• Stored records
-*-

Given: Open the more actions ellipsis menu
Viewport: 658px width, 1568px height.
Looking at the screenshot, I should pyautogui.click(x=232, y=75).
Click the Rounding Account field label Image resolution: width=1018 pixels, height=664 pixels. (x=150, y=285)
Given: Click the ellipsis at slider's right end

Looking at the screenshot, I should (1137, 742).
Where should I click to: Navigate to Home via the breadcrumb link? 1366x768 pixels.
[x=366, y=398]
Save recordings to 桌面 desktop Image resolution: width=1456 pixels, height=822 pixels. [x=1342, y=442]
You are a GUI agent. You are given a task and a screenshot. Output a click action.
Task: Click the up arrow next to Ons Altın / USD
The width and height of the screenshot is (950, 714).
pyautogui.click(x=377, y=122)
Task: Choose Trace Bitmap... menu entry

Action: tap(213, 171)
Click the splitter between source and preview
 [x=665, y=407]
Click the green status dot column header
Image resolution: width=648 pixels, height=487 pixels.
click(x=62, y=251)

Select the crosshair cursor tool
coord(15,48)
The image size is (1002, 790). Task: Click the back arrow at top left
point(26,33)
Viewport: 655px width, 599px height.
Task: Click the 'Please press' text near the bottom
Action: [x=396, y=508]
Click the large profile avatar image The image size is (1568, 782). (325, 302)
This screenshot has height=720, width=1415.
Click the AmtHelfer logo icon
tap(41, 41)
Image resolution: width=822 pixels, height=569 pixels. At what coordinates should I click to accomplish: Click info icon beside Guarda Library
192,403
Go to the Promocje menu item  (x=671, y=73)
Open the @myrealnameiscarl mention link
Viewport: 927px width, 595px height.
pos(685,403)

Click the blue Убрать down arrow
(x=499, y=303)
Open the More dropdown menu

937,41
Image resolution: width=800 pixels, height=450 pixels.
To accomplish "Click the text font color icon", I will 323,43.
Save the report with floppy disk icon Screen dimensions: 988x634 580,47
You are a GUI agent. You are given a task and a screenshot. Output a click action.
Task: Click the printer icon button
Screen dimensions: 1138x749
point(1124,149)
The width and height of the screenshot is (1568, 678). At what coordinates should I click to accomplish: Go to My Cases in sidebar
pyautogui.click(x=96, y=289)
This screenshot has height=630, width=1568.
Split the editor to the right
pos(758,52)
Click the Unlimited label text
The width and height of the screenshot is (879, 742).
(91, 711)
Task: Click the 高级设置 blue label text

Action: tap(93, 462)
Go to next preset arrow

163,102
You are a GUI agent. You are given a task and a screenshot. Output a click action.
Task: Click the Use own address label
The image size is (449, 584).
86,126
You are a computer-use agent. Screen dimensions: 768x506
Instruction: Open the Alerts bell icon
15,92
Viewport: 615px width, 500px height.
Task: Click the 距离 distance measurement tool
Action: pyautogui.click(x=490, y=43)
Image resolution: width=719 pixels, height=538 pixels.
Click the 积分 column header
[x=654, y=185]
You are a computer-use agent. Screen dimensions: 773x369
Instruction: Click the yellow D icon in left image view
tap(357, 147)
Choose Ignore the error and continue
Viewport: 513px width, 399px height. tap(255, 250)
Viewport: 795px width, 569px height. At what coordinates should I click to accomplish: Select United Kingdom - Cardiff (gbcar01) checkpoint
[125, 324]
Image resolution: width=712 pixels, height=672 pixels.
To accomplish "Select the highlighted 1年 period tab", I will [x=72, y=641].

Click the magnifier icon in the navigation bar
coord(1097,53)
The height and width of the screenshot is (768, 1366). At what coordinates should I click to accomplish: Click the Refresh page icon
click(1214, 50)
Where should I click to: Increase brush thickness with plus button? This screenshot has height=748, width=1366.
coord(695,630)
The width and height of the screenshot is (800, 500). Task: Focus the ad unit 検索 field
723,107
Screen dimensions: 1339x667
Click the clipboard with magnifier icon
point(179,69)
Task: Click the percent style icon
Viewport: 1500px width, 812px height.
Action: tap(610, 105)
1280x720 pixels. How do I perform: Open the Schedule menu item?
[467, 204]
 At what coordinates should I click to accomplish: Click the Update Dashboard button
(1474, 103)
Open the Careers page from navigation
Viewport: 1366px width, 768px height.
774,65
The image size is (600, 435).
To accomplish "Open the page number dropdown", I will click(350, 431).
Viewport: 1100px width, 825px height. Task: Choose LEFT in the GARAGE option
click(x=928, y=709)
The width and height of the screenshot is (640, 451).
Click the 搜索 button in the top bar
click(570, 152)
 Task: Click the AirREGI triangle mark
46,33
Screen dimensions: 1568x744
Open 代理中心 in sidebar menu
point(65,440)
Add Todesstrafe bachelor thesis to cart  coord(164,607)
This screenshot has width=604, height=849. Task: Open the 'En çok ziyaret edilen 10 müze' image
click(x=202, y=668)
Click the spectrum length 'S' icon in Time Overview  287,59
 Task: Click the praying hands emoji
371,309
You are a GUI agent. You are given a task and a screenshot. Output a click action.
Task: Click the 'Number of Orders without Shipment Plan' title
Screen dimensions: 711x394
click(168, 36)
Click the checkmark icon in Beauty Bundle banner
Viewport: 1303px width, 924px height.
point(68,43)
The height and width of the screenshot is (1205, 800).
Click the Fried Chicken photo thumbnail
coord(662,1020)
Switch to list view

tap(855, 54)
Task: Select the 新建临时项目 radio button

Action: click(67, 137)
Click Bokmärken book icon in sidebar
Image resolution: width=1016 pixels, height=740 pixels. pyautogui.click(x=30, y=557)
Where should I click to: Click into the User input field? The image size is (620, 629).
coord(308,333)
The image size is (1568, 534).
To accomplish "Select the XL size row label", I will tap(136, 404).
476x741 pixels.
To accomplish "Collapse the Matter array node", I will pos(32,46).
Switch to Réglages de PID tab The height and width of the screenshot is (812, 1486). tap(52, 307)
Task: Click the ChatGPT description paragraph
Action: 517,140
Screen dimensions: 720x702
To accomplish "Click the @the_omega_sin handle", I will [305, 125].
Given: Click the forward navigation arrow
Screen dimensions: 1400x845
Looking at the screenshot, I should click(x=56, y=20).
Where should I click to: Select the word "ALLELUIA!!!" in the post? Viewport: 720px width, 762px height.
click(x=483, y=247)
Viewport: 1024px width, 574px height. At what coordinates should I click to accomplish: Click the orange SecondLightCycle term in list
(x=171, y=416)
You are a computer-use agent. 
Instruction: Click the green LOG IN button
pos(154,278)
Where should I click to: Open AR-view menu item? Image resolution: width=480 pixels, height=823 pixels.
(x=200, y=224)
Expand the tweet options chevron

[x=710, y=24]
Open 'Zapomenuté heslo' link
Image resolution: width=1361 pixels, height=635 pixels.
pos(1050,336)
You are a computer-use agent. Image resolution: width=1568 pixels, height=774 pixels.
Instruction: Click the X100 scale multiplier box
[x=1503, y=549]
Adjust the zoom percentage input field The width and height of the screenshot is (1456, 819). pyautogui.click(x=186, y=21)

-*-

• What you should do
Going through the entries above, report how many lines include the string "computer". The number alone is the answer.

• Reply
4